■ **Extracted data entries**
* * *

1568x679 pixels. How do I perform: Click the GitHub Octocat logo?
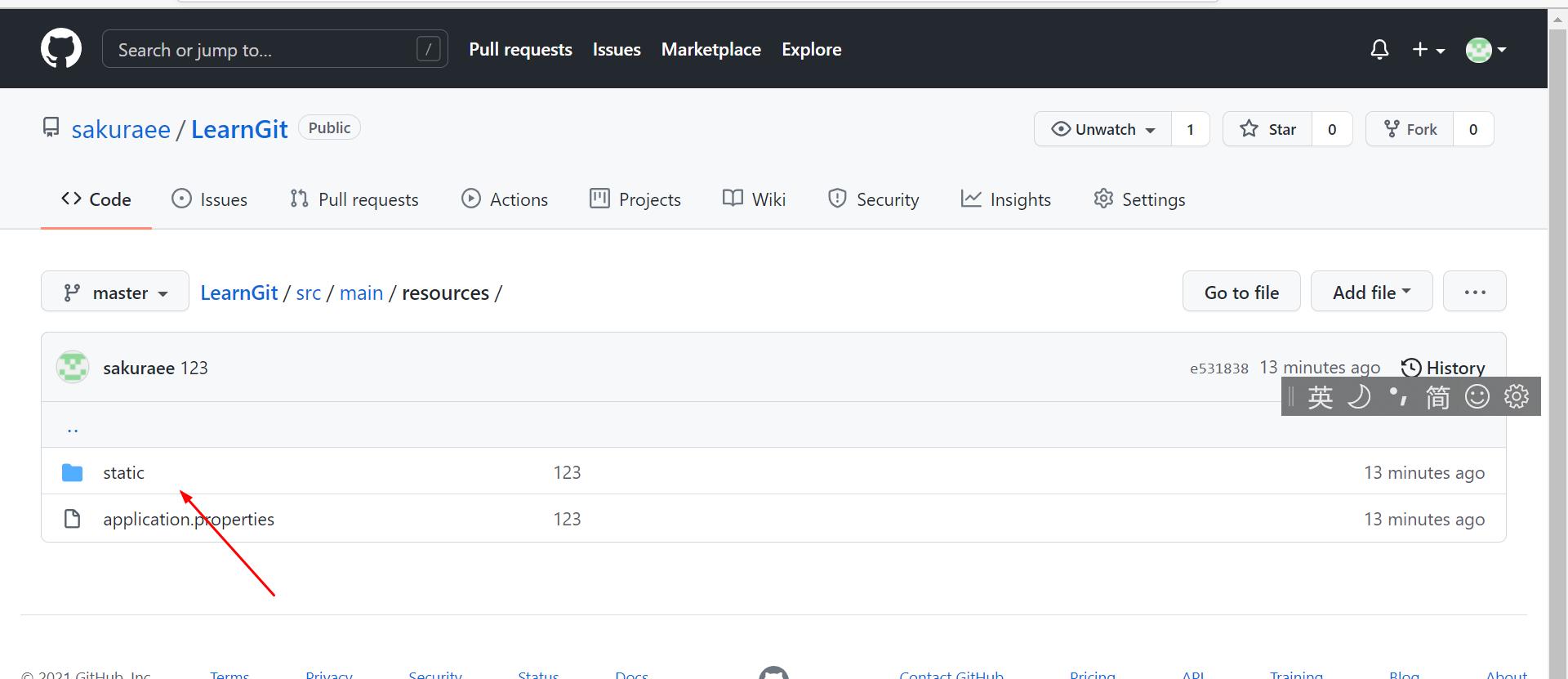61,48
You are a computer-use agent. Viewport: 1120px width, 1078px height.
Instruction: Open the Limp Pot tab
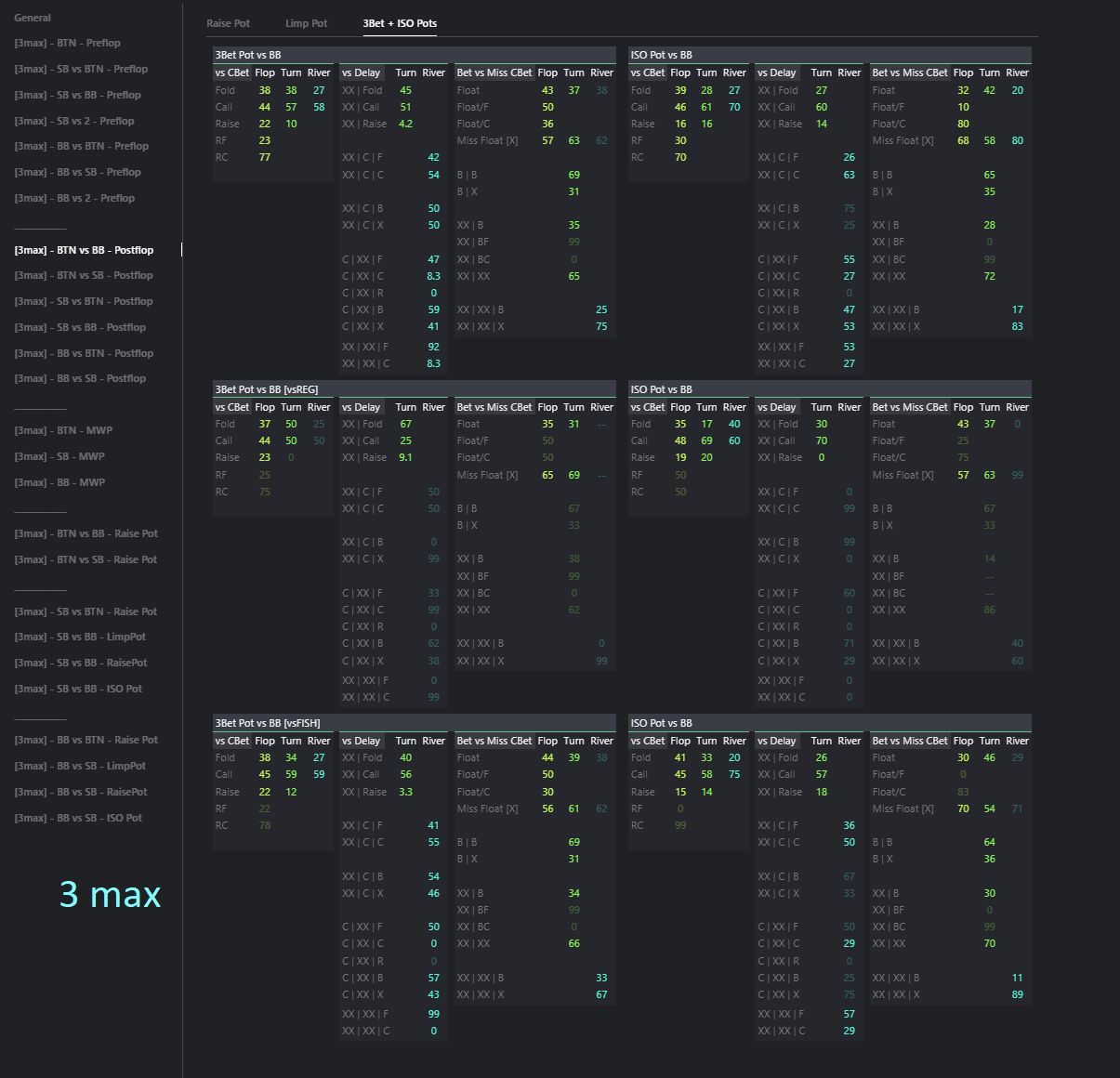pos(306,23)
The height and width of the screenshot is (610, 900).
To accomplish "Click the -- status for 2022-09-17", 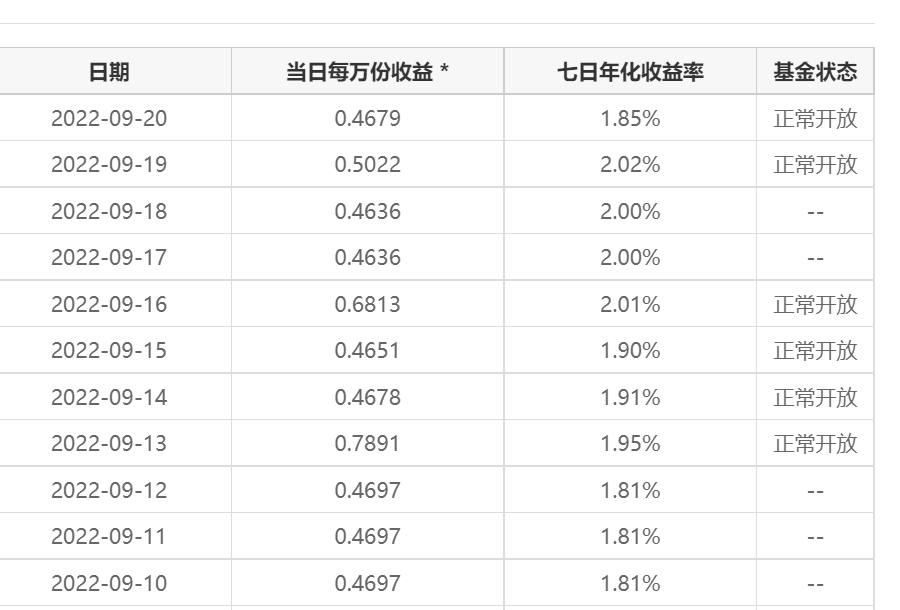I will (x=815, y=258).
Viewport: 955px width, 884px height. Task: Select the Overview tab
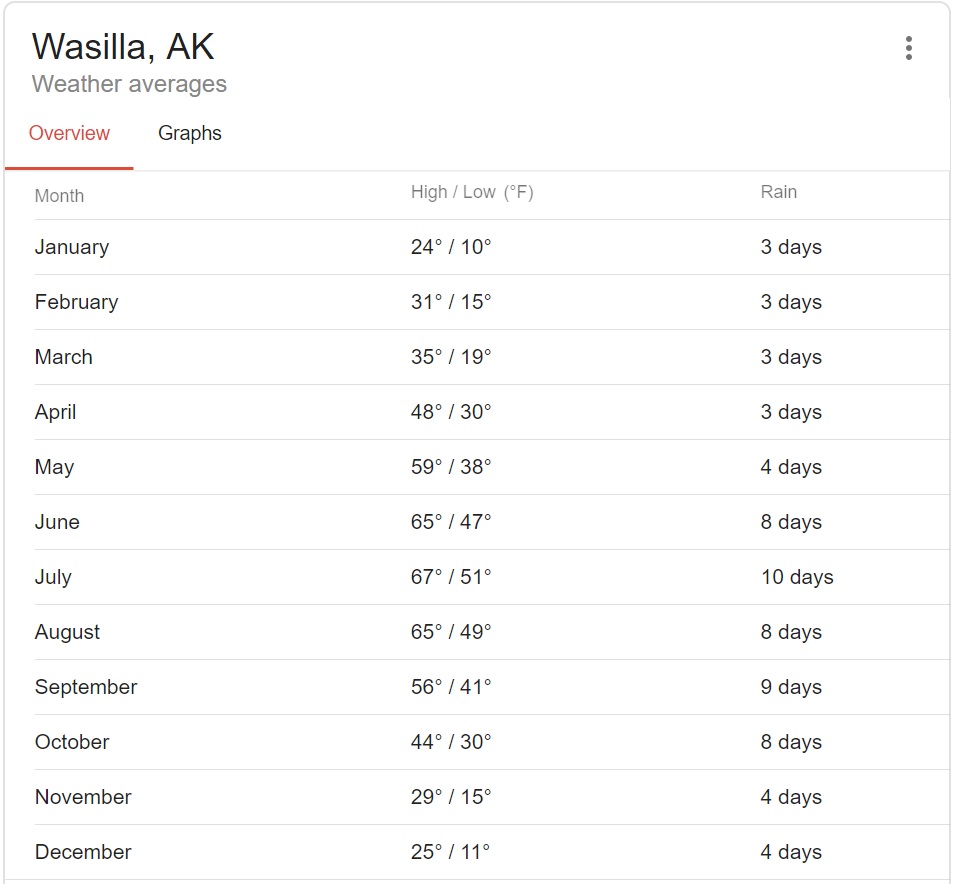[x=69, y=134]
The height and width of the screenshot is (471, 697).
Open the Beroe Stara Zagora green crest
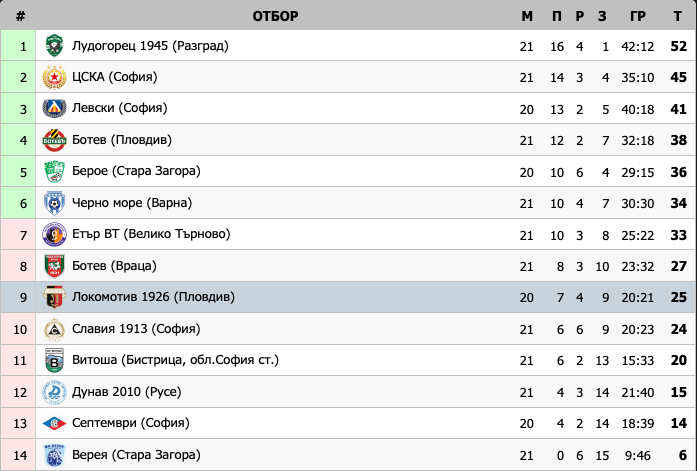pos(54,172)
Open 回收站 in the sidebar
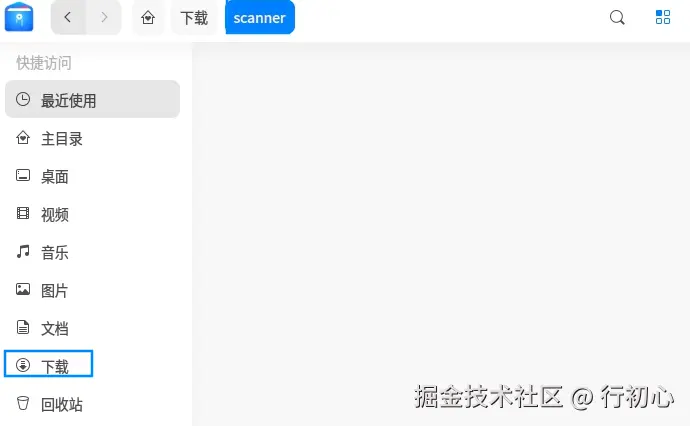Screen dimensions: 690x426 point(92,404)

* * *

■ **WORK ORDER**
For the word "screenshot", work out how many lines of the entries contain it, and state the number alone.

■ **REPLY TO THE TASK**
2